Despite a round trip of 300 miles, the fixture at the County Sports Club represents Grangetown’s “local derby”, and having beaten the league’s bottom club in the recent home fixture, it was a confident but focussed Grangetown squad that made the three-hour journey to Cheshire.
Head coach Gel Williams was forced into one change, as club captain Vicky Rees was unavailable for the game – a significant blow after Vicky’s outstanding Player of the Match performance in the home win over Chester. Her place in the squad was taken by Sophie MacFarlane.
Grangetown took to the court with Ash Neal at centre, and Harriet Baxter alongside Abbie LeBrocq in attack. Ria Small was at wing attack, and the starting seven was completed by the dependable defensive trio of Jenny Mrozik, Genevieve Slater and Katie Walton.
Grangetown held a five-goal lead at the end of the opening period, a good start, but not as dominant as they had been in the reverse fixture when they had led by 13 goals at quarter time. The advantage was increased by just one further goal by half-time. It had been a patchy 30 minutes, with some of the squad’s trademark flowing netball being interspersed with several misplaced passes and unforced errors.
In fact, some of the best attacking netball came from the hosts, who produced several superb moves down the length of the court for Evie Brereton to convert. In those moments, it was hard to believe Chester had won only one game all season; but Grangetown’s superior fitness and relentless defensive pressure forced a number of turnovers, and as the game progressed into its later stages, the visitors gradually eased further ahead.
The visitors were 12 goals to the good at the end of the third quarter, and that lead quickly increased to 20, but Grangetown’s intensity dropped during the closing minutes, and Chester’s efforts were rewarded with late goals that reduced the final winning margin to 17.
Ash Neal was named the official Player of the Match, but in a game where it was actually quite hard to pick one stand-out performance, I would have chosen Jenny Mrozik for a really strong sixty minutes at the heart of the Grangetown defence.
Home victories for both Turnford and Hucclecote saw Grangetown’s rivals end their respective seasons with 74 and 72 points, meaning that victory at Clan this weekend would guarantee promotion both and the Prem 2 championship for the Middlesbrough club .

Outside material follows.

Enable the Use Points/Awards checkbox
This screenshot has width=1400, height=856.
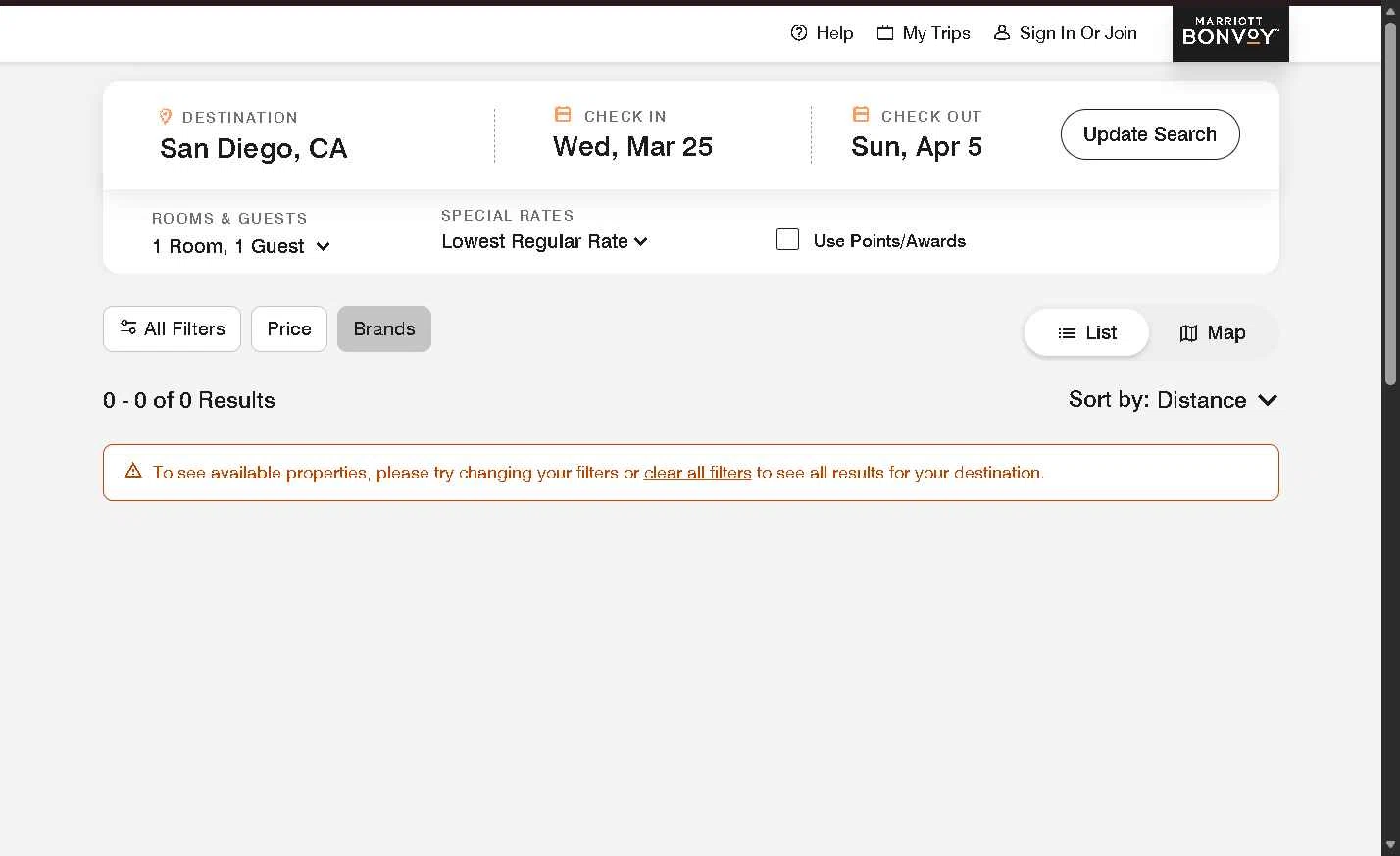click(x=788, y=240)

Such a possibility would have seemed unthinkable back in May 2016, when Grangetown were relegated through the play-offs to Prem 3. However, the squad has bonded brilliantly, and the blend of experience and youth coupled with months of hard work in training has created what has been a winning formula during the 2017/18 campaign; and what a wonderful position for the players to have the club’s destiny in their own hands.
The fact that this Sunday’s opponents, High Wycombe-based Clan currently lie second bottom with five wins from their 16 games thus far will have no bearing on the outcome of the game. The huge distances the teams have to travel for away games means that squads are often depleted when on the road, but invariably full strength at home; and Clan have some talented and experienced players within their ranks.

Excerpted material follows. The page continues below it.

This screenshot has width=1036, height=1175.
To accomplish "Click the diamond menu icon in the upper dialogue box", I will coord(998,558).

That said, Grangetown have suffered fewer defeats – just three - than any other team in the division, and they have plenty of experience of their own: Genevieve Slater is the current Ireland captain, Ash Neal is an integral member of Team Northumbria’s Super League squad, and club captain Vicky Rees will be back for the trip to Buckinghamshire.
The players will be prepared, both physically and mentally, for the biggest game in Grangetown’s history. There will be no complacency, only a desire to display their athleticism and skill, and channel the excitement and nerves into a mind-set that allows them to deliver just one more high-quality performance … and achieve the win that would be a fitting end to an incredible season.